—Très bien!
[V]
Georges de Solis et Bernière revenaient, seuls, en causant, par les rues quasi désertes. Bernière fumait un dernier cigare et humait l'air salin, trouvant, malgré son pessimisme monté en épingle comme un bijou, qu'il y a plaisir à se promener, sous le ciel étoilé, par une belle nuit d'été. Les deux cousins ne parlaient pas. Bernière chantonnait un motif de Wagner et le marquis songeait.
Il venait d'éprouver, la dominant pour que nul ne s'en aperçut, une des émotions poignantes de sa vie. Il ne croyait vraiment pas, après des années, que l'amour éprouvé pour Sylvia était aussi fort en lui. Il ne s'en rendait pas compte. C'était, pour lui, une de ces douleurs assoupies, presque chères, auxquelles on tient comme à la preuve même d'une souffrance éprouvée longtemps, mais apaisée—une douleur devenue atroce.—Et brusquement tout se réveillait; le mal, endormi, se faisait sentir et criait.
Rien de romanesque, dans cette rencontre: il était tout simple que Georges allât droit à Richard qu'il aimait, et Sylvia, étant devenue la femme de Norton, tout naturel que le rêve d'autrefois se fondît en une sympathie faite de dévouement et de respect. La vie est pleine de ces romans inachevés. Mais, dans la première pression de mains, en donnant à Sylvia ce «shake-hands à l'américaine», dont parlait Norton, Solis avait, presque avec effroi, senti un frémissement inattendu et comme une terreur.

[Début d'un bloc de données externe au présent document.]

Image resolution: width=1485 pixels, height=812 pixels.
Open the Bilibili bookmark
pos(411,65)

Et il emportait, troublé, mécontent de lui-même, cette impression qui l'irritait, lui faisait à la fois regretter d'avoir revu Sylvia et de l'avoir quittée, comme cela, si vite!
Car enfin, il ne lui avait rien dit. Et elle-même de quoi lui avait-elle parlé? Il eût été pour elle un indifférent, un inconnu qu'elle ne l'eût pas reçu autrement dans son salon.

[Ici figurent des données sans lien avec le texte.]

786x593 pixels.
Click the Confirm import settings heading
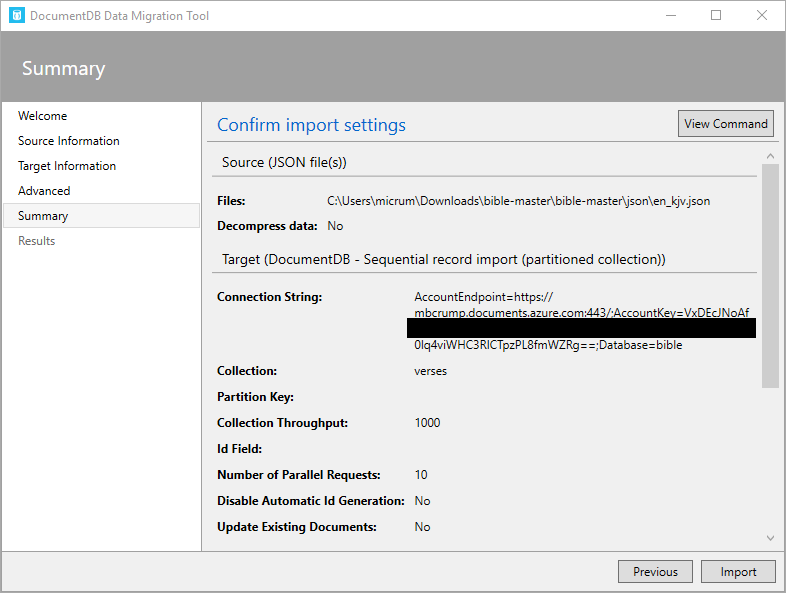point(311,125)
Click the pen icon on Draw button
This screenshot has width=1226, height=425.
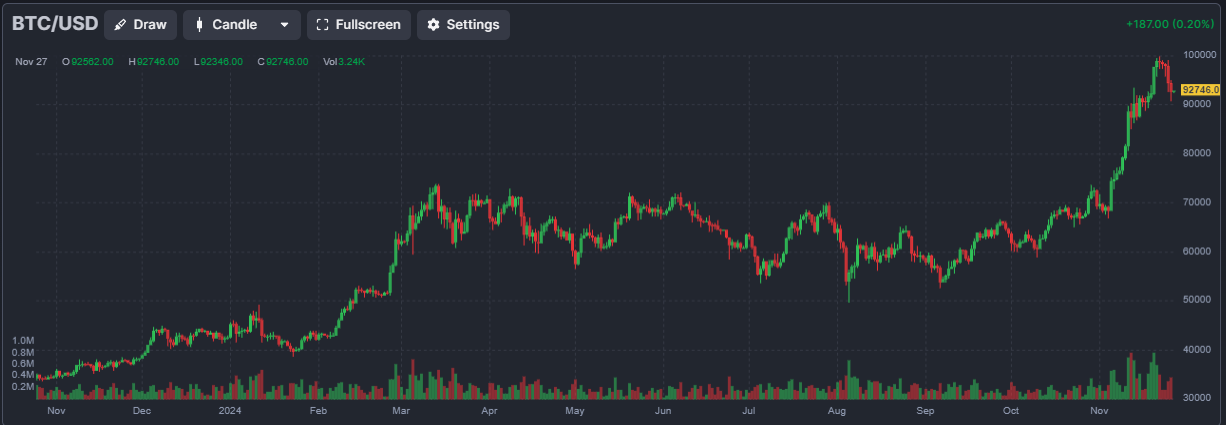[120, 25]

Oui, mais le tremblement involontaire de la main tendue—ce tremblement que, seul, Georges avait senti, ce tremblement instinctif—en disait plus long que toutes les paroles, et le marquis, après avoir cherché l'oubli au bout du monde, se retrouvait là, face à face avec cette femme qu'il croyait bien ne revoir jamais. Never! oh! never more! Sait-on s'il y a des jamais en ce monde où il n'y a pas de toujours?

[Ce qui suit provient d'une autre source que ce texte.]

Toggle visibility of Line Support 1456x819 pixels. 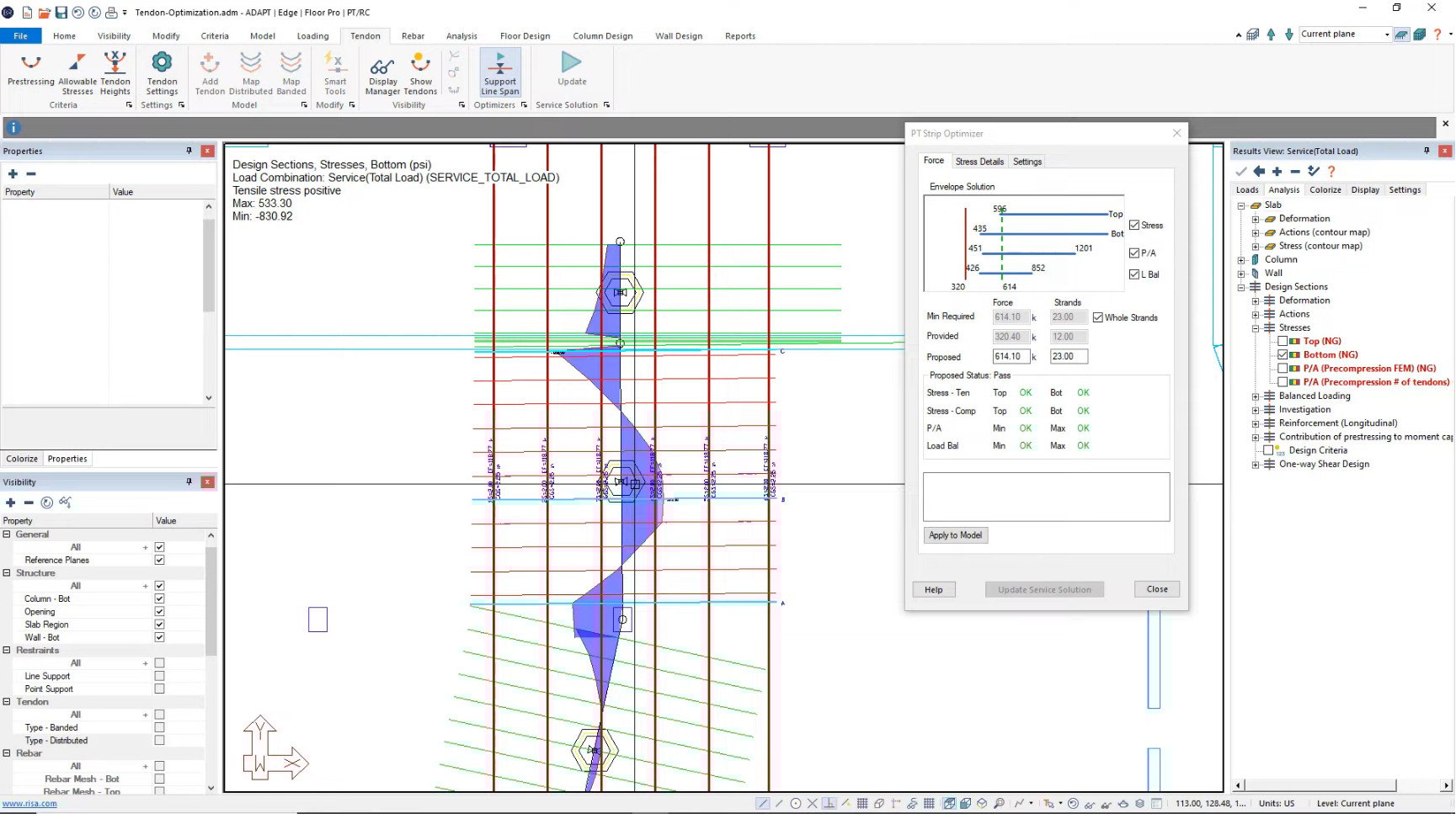click(159, 675)
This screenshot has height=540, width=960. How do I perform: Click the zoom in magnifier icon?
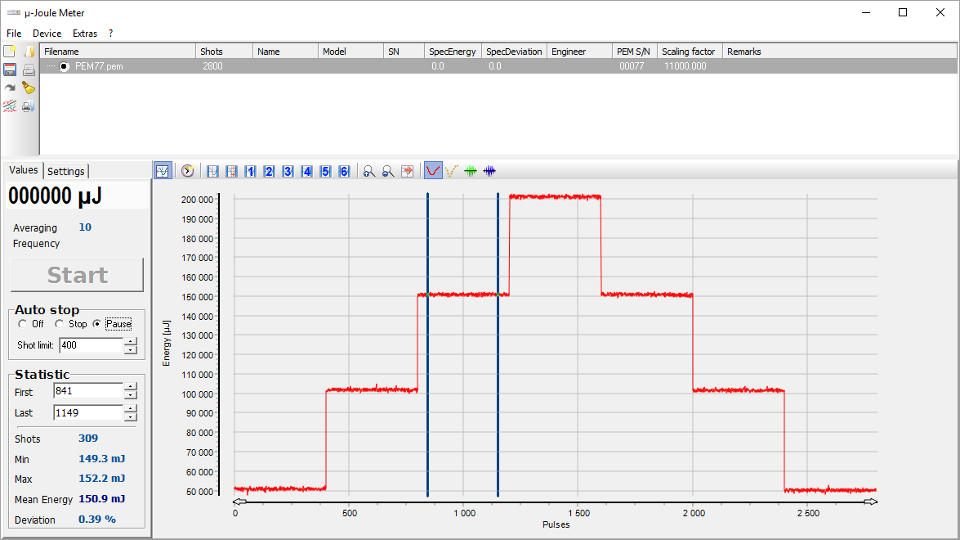[369, 171]
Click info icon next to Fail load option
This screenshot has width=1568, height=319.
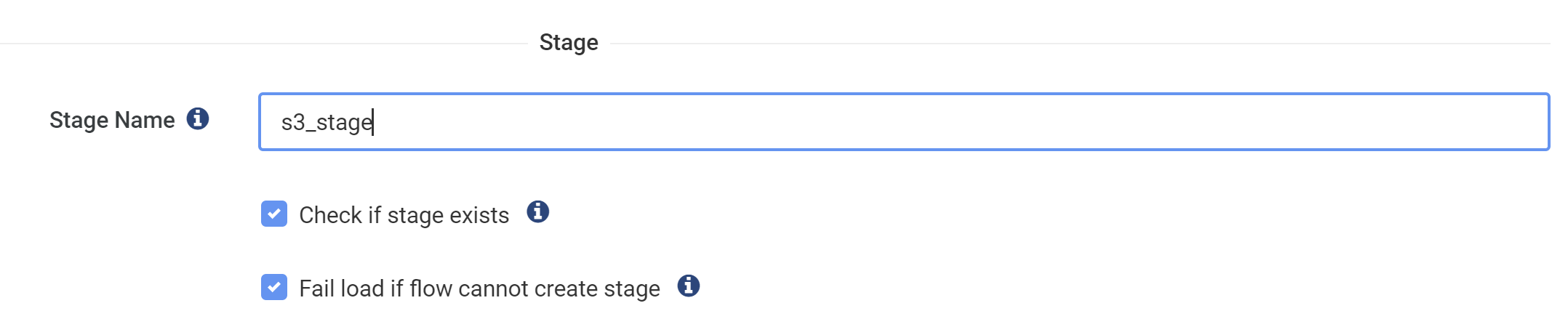688,286
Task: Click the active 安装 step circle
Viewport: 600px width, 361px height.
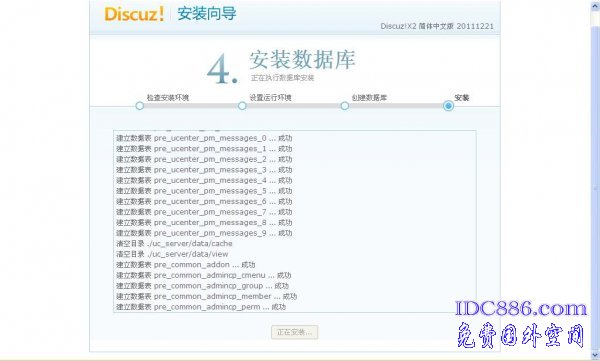Action: point(448,106)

Et, tout en regagnant son logis, Solis pensait à Sylvia. Très jolie. Aussi jolie que jadis. Plus jolie peut-être, avec cet air souffrant, son regard triste. Et le bon sourire! La douceur exquise! Il lui revenait—ses souvenirs se mêlant les uns aux autres—il ne savait quelle phrase ou Shakespeare dit, en parlant d'une morte, comme un éloge suprême: «Elle était douce!»